Following a historic peak in August, prices for electricity and gas in Germany had come down by October to levels seen back in January – the time when most annual contracts for 2022 were signed. Hence, October would have been the ideal time for negotiating parties in the upcoming talks, as it simplified the basis of comparison, one German consultant remarks. At that time, however, distributors’ inventories were still too saturated to think of replenishing.
Meanwhile, energy prices have surged again and buyers may need to prepare for higher steel prices if mills are successful in handing down the cost. And it seems they are, as spot prices appear to have bottomed out and are set to increase.
According to the consultant, talks are in full swing “with widely diverging ideas on pricing”. He adds: “Serious offers from the mills came in only in very late November or the first week of December.” He says mills are meanwhile basing their argumentation on last January’s contracts, then at around €1,000/tonne for hot rolled coil.
A Dutch service centre manager sees “offered [contract] base prices are at least around €850/t”, and that this figure is likely to go up. The impression is confirmed by other observers, with one proposing that €50/t more should be possible if sentiment keeps brightening, as it seems to be doing at the moment.
The gap could be even wider, the German consultant finds. After talking to various buyers, he sees a gap of €120-180/t between figures currently circulating, and still wider, if set against the spot market for comparison. HRC spot market quotes at below €650 are diminishing, with quotes inching towards €680 heard more often now.

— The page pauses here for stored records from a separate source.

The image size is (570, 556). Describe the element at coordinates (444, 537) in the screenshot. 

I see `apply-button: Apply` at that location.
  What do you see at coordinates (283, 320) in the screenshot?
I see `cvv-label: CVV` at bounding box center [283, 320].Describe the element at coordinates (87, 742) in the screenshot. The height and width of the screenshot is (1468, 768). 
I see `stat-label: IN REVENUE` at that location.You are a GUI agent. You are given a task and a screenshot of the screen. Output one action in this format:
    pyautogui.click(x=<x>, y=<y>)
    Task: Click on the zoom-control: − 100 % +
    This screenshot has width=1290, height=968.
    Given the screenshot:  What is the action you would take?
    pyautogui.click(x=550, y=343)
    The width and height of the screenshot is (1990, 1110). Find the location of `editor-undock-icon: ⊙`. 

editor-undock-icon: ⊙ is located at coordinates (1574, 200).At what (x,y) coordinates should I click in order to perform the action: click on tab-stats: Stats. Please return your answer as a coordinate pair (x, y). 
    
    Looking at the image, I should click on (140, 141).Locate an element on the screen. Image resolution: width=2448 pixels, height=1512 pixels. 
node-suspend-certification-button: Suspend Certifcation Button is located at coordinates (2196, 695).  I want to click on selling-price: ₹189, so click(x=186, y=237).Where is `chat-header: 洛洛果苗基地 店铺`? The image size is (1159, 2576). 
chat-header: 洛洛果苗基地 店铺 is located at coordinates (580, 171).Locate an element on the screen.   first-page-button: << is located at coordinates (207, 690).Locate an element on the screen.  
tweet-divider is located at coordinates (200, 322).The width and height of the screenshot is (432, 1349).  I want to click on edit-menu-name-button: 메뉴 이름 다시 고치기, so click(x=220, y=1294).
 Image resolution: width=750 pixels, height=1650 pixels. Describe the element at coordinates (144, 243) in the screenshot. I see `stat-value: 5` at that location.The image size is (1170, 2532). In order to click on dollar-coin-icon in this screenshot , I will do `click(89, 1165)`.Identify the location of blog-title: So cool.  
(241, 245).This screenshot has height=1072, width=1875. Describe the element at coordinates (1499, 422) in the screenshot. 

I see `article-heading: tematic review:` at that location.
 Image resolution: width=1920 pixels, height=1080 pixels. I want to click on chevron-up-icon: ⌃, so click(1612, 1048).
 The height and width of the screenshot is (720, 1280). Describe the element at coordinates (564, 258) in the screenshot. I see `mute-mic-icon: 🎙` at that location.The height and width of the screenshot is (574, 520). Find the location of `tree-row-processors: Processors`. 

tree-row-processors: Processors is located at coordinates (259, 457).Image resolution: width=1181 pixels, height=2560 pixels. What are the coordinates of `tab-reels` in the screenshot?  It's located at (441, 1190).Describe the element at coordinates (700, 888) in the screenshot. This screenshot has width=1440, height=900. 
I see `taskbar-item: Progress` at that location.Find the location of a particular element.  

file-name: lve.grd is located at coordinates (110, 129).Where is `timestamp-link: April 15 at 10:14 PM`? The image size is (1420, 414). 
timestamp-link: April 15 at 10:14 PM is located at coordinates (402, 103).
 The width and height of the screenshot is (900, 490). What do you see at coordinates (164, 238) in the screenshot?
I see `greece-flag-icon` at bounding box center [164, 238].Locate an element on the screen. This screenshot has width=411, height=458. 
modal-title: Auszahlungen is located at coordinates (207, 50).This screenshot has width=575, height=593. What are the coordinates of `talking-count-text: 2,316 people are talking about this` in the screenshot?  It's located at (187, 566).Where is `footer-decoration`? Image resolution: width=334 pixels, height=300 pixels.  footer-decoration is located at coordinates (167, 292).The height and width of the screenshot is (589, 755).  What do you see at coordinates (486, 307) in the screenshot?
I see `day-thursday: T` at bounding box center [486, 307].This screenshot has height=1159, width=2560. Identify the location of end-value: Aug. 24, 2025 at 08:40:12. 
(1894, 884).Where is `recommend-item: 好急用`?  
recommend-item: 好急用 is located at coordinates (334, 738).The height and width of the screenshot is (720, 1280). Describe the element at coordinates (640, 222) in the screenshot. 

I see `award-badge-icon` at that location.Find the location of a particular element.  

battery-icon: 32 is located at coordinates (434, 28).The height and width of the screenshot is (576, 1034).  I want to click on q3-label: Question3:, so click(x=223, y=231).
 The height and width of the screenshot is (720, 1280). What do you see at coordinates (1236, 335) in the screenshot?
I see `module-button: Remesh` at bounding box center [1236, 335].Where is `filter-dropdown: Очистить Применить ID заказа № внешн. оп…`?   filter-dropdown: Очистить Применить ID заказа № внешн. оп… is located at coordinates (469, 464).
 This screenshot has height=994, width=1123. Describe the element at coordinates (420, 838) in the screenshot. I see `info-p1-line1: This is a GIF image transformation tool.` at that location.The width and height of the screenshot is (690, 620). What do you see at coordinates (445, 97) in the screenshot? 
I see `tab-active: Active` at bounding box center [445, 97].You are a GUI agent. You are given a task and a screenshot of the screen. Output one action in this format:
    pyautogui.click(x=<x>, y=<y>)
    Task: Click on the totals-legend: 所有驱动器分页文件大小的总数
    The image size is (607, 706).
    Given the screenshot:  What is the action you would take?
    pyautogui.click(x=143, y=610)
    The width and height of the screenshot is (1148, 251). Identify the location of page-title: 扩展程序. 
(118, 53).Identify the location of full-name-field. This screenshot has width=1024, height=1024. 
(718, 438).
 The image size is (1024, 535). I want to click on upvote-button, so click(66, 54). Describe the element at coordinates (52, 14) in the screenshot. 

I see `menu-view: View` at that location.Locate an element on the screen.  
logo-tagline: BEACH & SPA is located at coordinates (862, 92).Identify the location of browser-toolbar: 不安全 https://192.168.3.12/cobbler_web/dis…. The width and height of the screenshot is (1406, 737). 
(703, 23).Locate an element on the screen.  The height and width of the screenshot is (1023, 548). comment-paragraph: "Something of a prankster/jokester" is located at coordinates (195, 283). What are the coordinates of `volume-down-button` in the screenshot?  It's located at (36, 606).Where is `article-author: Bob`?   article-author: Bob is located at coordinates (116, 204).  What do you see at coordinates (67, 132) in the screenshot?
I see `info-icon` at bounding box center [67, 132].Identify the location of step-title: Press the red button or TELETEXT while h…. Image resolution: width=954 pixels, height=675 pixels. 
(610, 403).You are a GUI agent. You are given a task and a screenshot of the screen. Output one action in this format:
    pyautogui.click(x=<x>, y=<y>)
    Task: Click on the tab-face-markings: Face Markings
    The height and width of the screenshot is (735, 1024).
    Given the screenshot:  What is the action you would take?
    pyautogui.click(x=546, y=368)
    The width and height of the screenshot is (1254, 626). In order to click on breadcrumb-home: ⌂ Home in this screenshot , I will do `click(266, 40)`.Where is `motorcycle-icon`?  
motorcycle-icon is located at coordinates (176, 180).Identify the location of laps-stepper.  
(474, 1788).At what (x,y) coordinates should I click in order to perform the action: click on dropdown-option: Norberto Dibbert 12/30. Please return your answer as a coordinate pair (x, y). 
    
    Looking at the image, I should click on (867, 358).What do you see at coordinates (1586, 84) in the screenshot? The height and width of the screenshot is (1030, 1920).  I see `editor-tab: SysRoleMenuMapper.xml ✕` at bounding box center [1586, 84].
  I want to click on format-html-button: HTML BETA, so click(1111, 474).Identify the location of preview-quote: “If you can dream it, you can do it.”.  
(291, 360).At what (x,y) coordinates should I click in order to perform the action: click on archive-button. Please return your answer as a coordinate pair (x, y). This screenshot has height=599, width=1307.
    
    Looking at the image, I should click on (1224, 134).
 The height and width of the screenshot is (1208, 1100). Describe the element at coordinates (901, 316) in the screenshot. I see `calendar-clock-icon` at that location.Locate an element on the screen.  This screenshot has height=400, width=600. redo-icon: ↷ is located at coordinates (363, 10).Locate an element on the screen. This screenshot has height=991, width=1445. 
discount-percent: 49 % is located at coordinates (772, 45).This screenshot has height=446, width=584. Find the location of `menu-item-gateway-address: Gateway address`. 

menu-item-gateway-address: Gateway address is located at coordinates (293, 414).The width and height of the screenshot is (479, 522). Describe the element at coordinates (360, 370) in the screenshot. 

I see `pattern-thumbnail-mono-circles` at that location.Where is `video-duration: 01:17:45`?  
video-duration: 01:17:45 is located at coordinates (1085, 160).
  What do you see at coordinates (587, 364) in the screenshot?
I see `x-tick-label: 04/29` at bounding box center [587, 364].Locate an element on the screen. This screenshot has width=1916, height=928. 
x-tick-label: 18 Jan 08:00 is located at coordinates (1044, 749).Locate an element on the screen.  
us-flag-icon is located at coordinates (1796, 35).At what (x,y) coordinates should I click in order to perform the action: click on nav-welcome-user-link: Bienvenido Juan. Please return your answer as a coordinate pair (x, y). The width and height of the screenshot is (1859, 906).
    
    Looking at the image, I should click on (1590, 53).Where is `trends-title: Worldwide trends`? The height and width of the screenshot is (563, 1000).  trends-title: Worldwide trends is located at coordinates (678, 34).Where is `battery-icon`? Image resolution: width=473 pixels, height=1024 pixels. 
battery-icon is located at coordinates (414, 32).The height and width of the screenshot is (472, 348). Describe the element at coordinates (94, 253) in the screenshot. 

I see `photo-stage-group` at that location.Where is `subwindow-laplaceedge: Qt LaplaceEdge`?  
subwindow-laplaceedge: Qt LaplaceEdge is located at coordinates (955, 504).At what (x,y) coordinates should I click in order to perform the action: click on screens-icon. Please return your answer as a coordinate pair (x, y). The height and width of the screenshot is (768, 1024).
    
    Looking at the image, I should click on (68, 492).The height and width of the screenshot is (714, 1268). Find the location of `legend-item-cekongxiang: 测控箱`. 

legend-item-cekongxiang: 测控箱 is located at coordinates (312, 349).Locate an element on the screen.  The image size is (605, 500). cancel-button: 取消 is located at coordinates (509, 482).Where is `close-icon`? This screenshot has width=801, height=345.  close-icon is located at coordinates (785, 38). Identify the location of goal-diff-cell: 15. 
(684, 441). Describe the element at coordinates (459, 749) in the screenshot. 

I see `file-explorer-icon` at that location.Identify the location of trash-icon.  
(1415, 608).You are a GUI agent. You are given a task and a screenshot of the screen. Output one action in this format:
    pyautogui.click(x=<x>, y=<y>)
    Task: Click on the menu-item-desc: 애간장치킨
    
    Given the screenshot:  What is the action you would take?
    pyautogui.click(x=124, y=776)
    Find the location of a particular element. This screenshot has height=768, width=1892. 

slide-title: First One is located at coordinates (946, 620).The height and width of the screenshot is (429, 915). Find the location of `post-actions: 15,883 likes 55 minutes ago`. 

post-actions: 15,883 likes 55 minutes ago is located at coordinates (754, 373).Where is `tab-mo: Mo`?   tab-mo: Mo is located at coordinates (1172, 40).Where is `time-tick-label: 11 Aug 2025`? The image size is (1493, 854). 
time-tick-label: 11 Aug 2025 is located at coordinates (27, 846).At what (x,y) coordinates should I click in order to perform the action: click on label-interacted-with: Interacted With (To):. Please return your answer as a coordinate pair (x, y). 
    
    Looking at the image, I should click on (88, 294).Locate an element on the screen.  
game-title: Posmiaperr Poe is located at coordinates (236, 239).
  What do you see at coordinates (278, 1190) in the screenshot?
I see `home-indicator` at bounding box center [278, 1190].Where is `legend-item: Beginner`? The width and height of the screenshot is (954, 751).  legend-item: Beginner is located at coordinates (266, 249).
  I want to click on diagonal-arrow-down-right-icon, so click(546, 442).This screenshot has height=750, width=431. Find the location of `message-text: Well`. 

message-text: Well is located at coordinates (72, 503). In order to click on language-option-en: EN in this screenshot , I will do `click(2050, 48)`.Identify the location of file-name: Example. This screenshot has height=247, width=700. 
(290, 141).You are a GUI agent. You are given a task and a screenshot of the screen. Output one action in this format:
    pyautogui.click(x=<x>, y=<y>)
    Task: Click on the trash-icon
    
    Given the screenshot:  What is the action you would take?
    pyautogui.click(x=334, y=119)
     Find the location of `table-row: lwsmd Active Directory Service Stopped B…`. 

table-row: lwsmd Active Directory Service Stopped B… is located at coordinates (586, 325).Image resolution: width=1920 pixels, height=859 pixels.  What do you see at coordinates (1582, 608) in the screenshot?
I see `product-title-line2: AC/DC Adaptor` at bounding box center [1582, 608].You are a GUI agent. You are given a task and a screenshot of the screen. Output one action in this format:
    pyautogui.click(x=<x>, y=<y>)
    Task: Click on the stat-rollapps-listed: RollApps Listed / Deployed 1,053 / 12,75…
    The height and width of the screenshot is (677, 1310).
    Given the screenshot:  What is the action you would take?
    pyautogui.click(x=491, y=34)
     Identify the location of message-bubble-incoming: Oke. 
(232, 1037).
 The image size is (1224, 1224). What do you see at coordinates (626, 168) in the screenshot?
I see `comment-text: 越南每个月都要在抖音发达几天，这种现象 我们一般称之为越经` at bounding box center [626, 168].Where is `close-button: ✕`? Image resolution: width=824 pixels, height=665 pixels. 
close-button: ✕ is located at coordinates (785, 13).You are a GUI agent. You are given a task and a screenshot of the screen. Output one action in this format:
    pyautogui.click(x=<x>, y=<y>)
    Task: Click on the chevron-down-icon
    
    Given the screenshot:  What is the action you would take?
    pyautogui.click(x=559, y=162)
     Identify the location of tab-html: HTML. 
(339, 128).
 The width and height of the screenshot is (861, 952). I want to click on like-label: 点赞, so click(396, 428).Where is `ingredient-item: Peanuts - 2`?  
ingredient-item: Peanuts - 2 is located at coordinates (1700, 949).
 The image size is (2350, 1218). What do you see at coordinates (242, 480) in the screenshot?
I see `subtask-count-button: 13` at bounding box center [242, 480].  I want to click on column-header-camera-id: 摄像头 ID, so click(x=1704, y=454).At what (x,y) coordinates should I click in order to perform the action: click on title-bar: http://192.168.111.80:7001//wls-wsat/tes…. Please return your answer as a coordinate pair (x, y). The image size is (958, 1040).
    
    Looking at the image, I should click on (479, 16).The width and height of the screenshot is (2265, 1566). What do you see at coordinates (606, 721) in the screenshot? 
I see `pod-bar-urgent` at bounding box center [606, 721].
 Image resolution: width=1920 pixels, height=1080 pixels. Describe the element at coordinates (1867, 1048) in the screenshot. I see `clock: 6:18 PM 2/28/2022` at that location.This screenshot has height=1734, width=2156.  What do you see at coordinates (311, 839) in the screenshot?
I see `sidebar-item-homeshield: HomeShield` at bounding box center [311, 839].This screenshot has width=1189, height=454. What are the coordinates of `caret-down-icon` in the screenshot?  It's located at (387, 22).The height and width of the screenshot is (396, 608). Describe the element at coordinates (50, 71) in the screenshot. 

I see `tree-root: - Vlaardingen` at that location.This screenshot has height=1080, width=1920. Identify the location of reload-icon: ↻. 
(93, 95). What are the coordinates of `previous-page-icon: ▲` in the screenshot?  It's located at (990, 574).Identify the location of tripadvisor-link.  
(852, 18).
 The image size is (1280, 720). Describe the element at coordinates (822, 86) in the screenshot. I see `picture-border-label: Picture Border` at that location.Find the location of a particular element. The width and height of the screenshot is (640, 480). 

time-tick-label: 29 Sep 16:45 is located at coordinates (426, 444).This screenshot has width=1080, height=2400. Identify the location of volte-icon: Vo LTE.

According to a Dutch service centre manager, mills “do stand somewhat stronger now in their negotiating position”. He notes that delivery times have stretched until the end of February or first half of March 2023, and that the automotive supply chain has recovered noticeably. “Daily prices are now rising,” he says, and notes that “we think it is realistic to expect a rising trend in current steel prices for the foreseeable future.”